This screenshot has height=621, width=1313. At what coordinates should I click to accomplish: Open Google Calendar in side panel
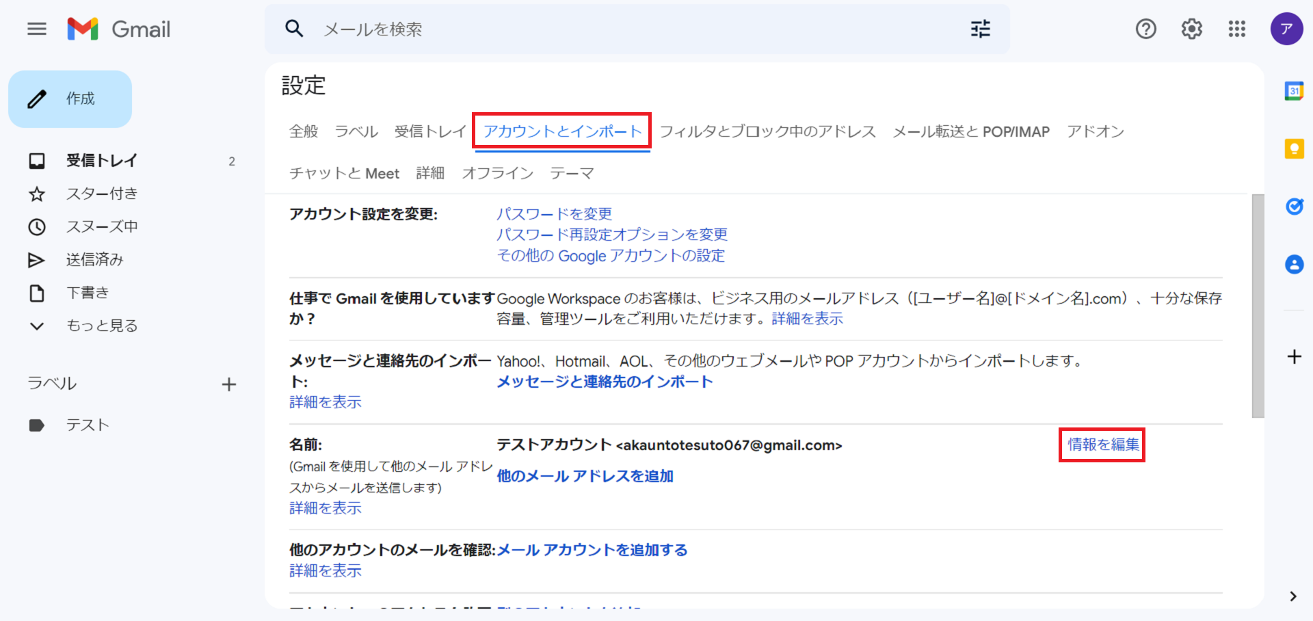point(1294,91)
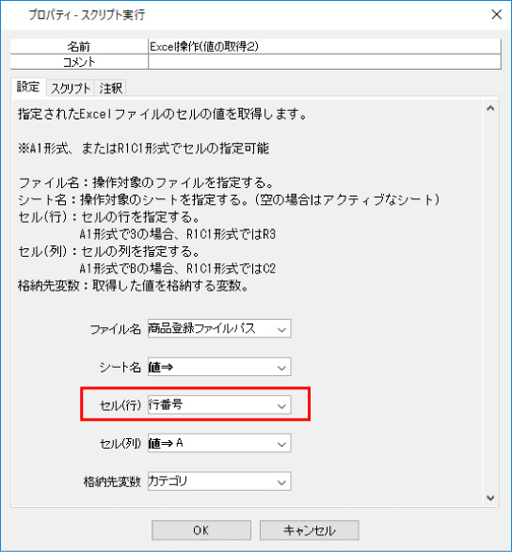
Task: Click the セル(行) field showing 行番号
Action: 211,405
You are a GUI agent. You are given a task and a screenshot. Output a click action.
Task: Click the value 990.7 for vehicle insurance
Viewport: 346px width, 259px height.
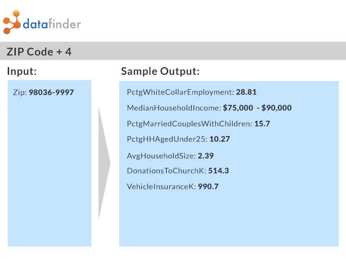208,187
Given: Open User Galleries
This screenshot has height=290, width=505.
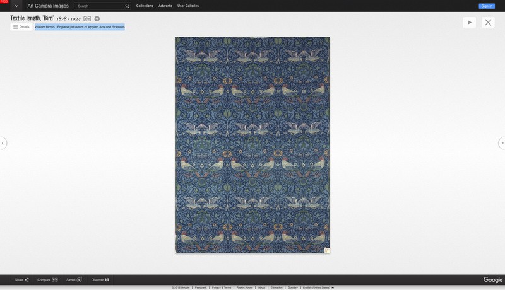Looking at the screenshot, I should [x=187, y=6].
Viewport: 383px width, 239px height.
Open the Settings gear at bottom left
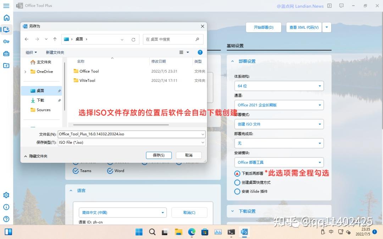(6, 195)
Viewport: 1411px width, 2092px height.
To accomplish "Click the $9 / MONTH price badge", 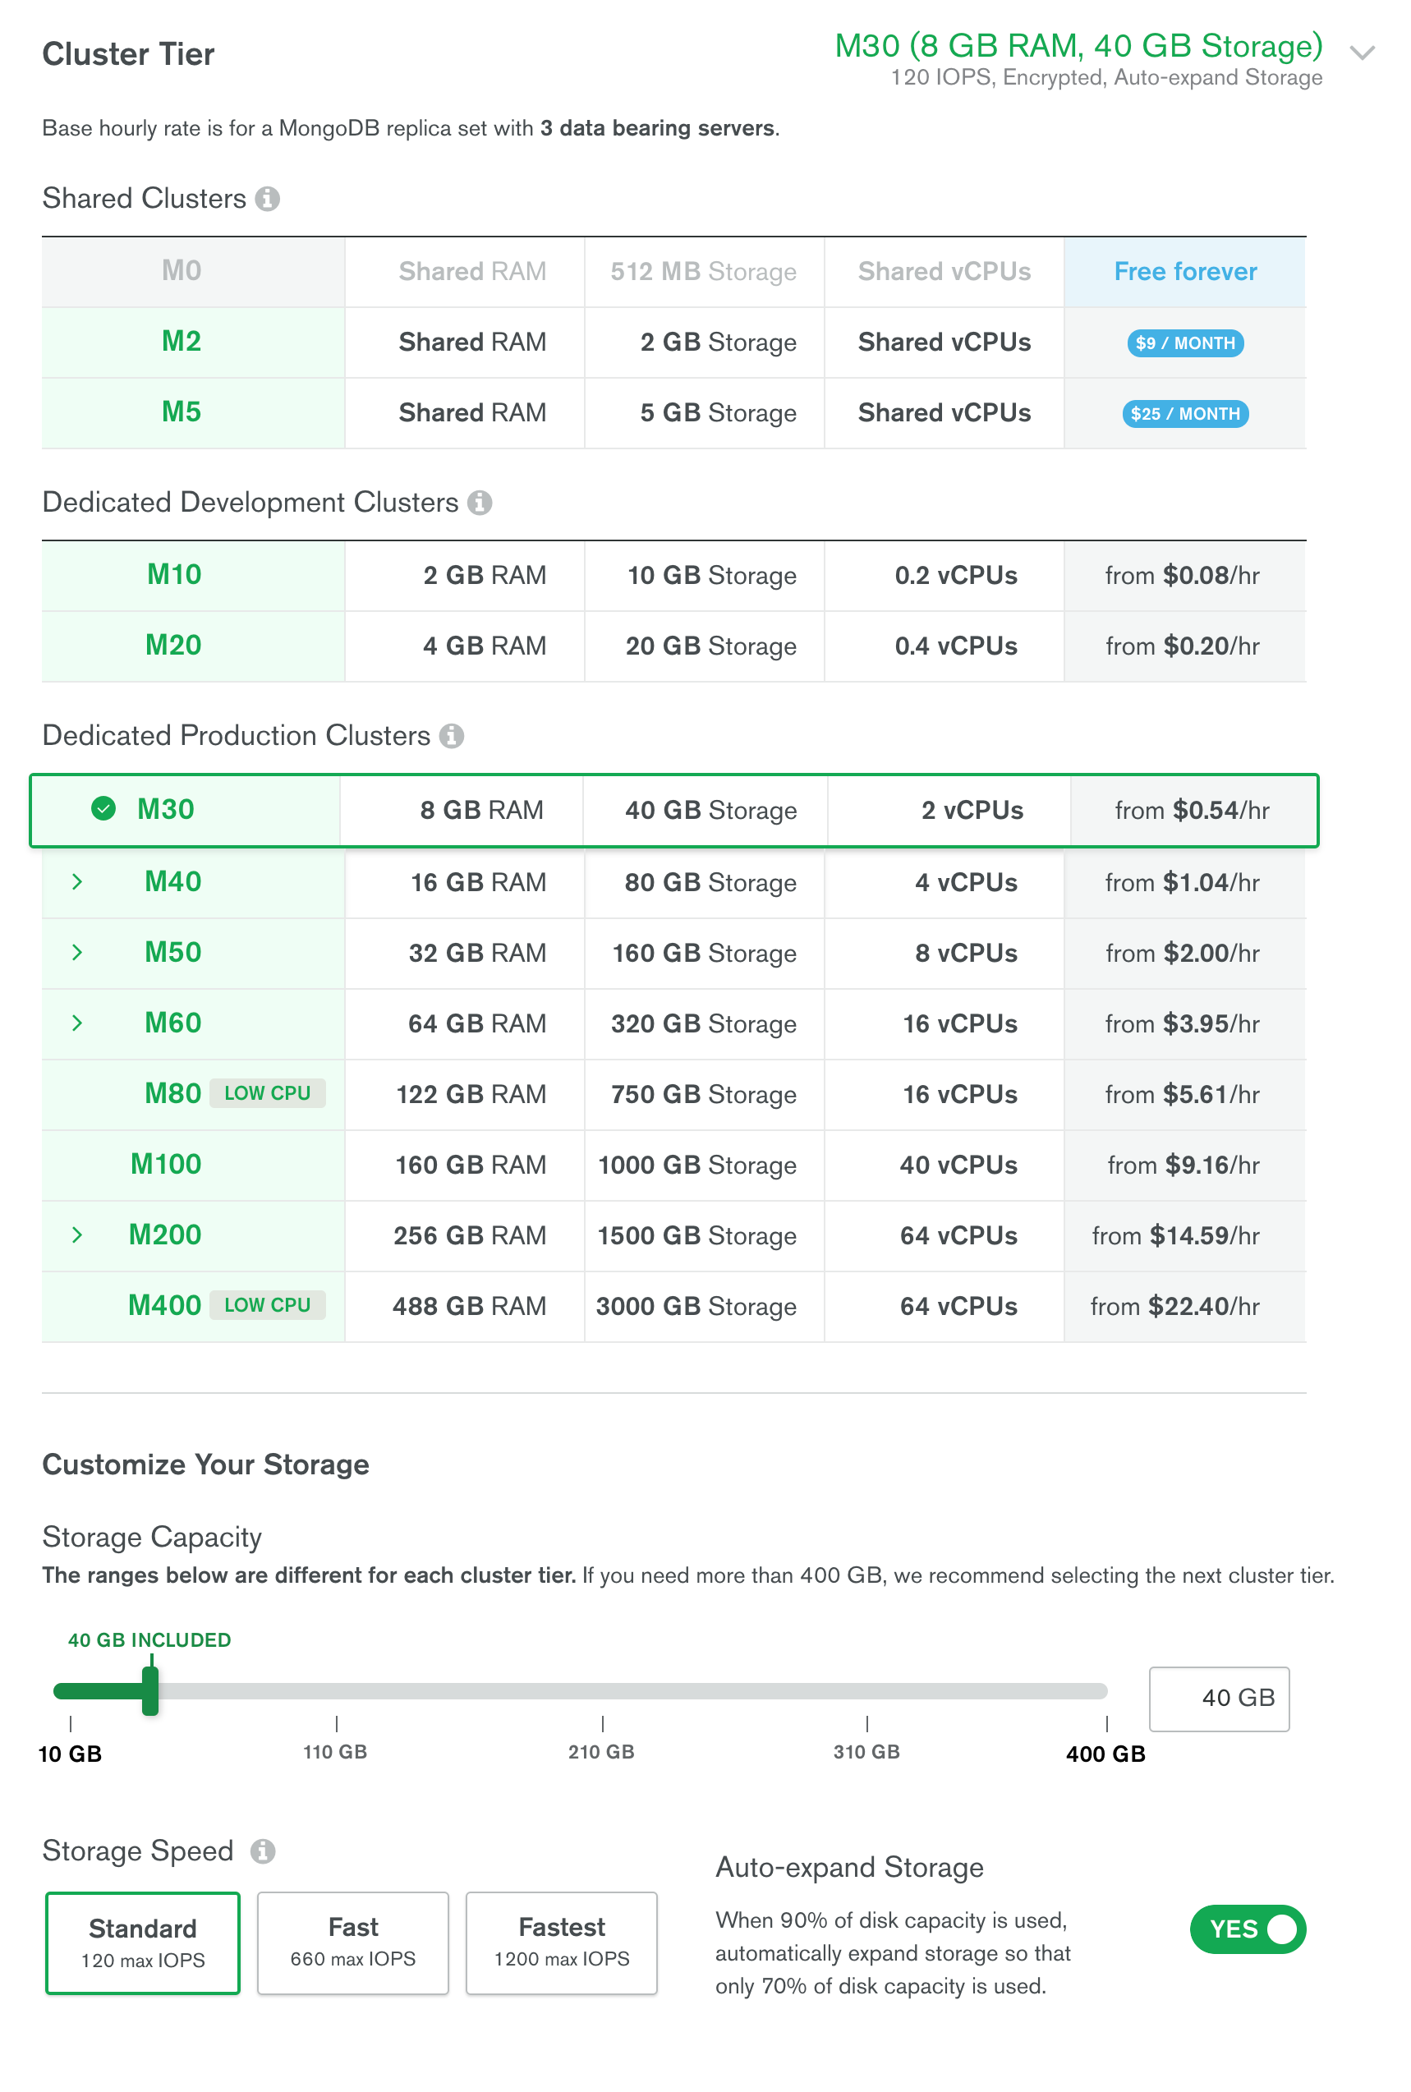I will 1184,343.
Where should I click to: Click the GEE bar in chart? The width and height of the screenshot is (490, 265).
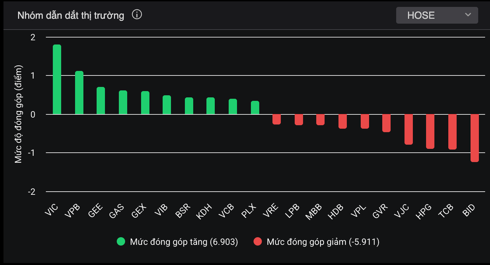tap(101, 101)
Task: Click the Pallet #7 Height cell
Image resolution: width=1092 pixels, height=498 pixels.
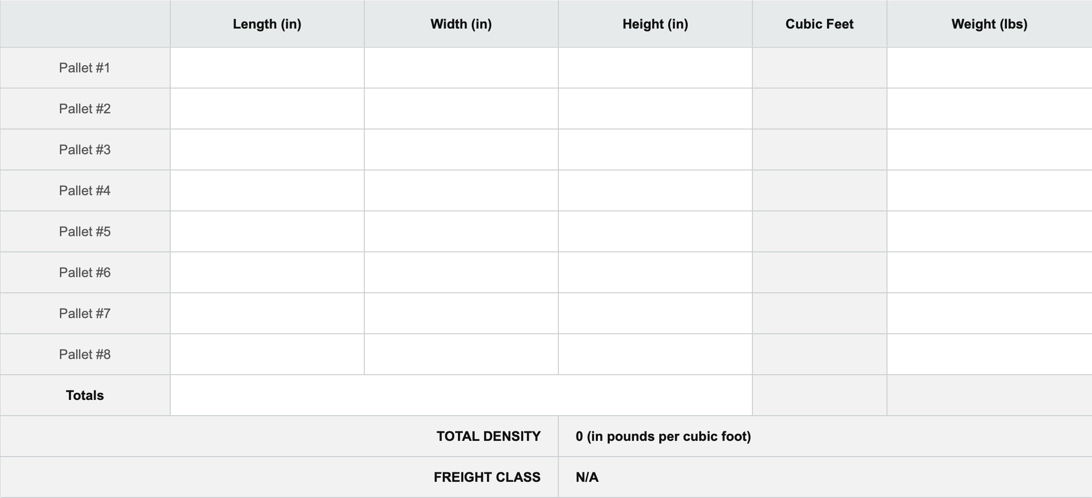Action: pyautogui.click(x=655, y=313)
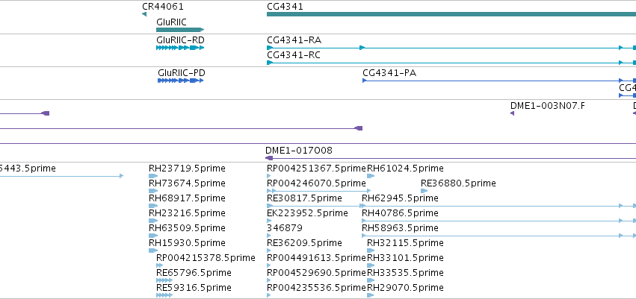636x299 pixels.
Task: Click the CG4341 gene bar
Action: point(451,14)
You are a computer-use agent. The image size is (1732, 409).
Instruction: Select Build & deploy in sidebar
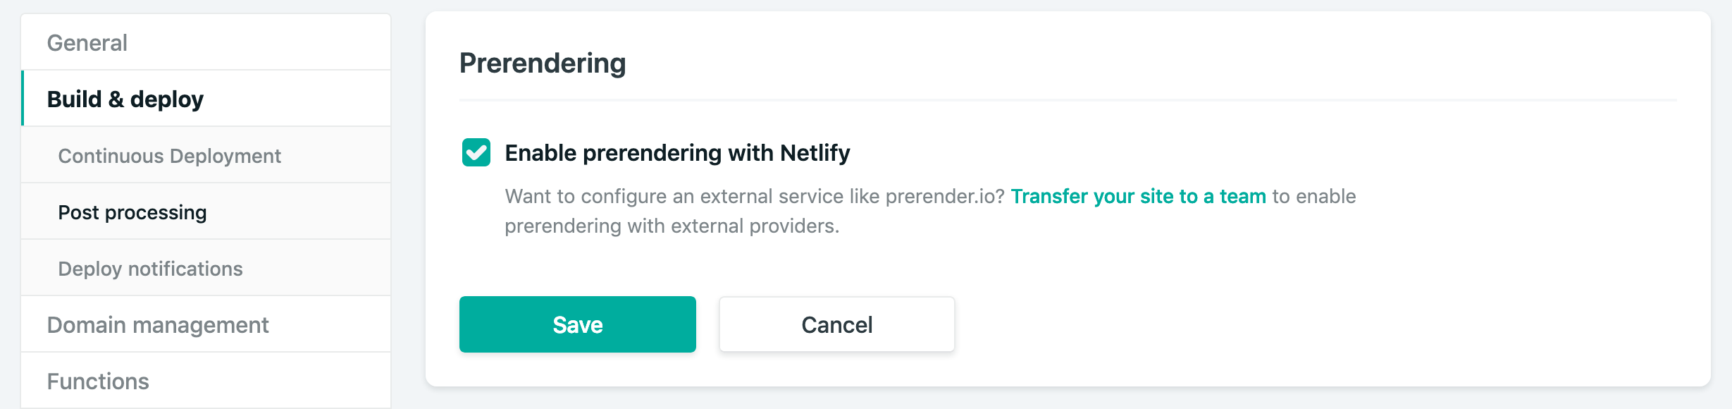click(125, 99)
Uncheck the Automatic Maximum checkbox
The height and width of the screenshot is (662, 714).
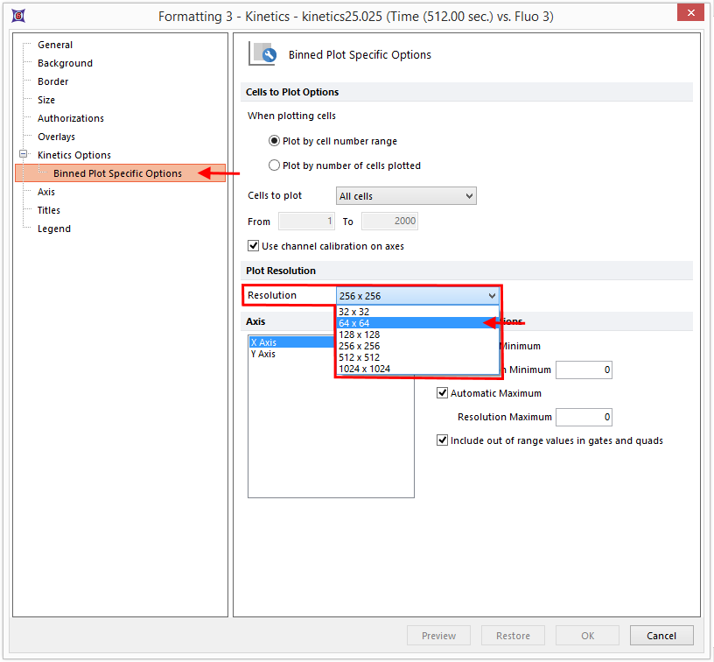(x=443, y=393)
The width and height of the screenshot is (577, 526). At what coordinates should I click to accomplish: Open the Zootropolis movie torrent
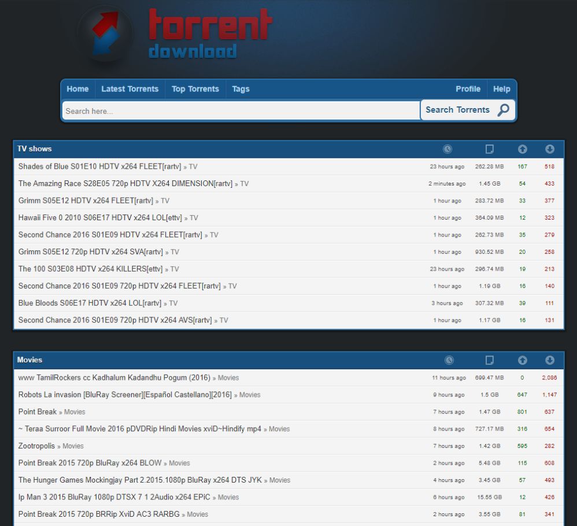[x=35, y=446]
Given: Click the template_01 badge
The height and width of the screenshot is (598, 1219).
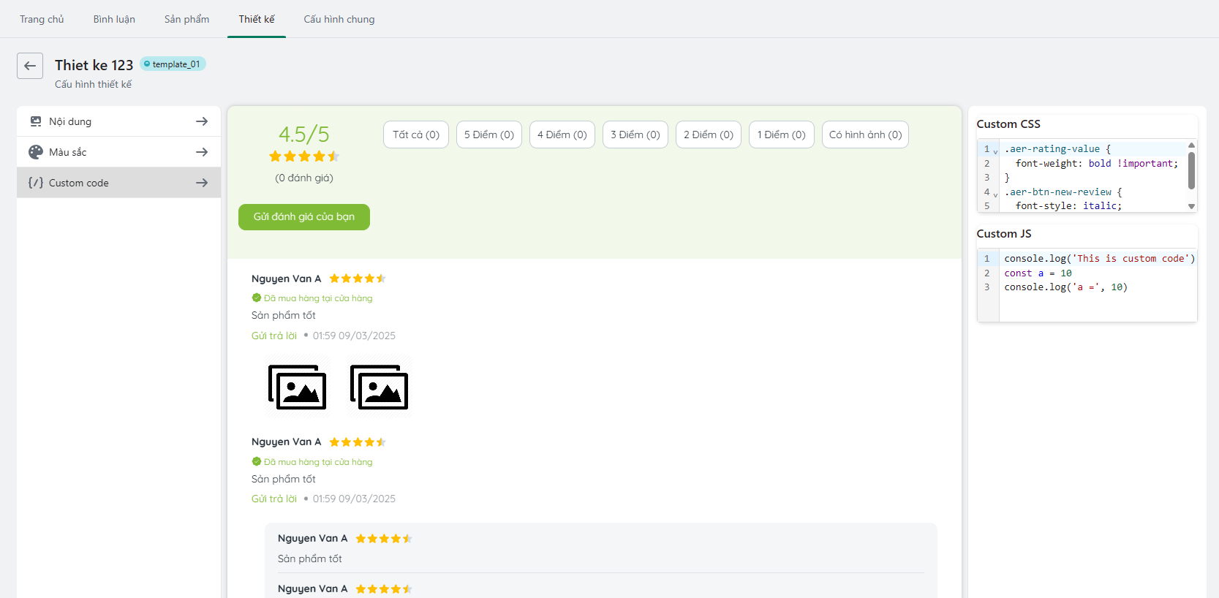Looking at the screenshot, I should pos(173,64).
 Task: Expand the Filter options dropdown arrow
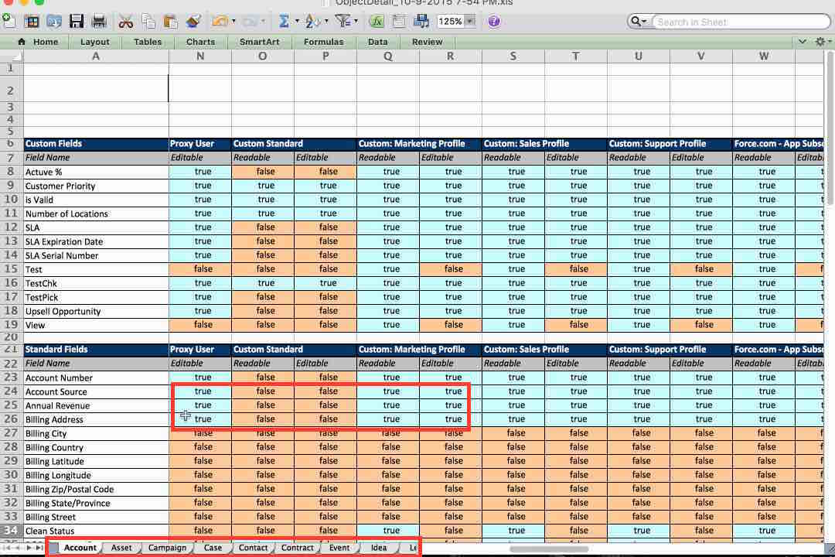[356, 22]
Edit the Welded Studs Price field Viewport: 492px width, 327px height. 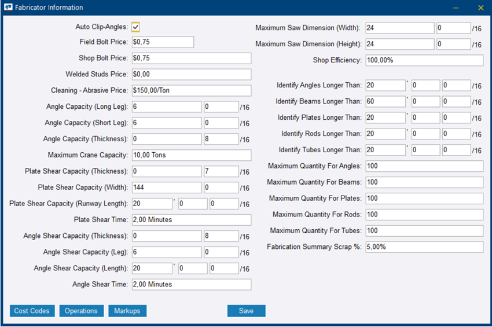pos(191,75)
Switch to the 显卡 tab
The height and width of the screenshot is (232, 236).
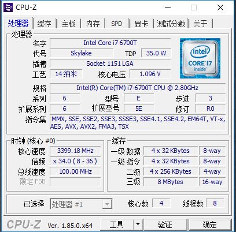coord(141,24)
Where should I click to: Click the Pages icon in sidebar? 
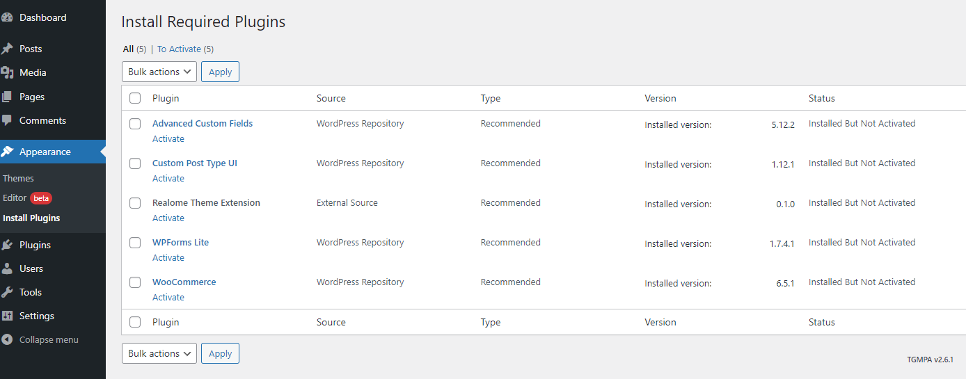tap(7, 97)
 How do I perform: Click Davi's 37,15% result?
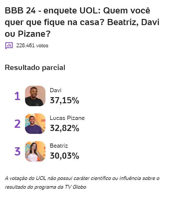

======

The lines holding the word "agent" are the answer. Find them in the entries and copy them.

You are a GUI agent. You are given a task and a screenshot. Output a click action.
You are a computer-use agent. The image size is (1732, 409).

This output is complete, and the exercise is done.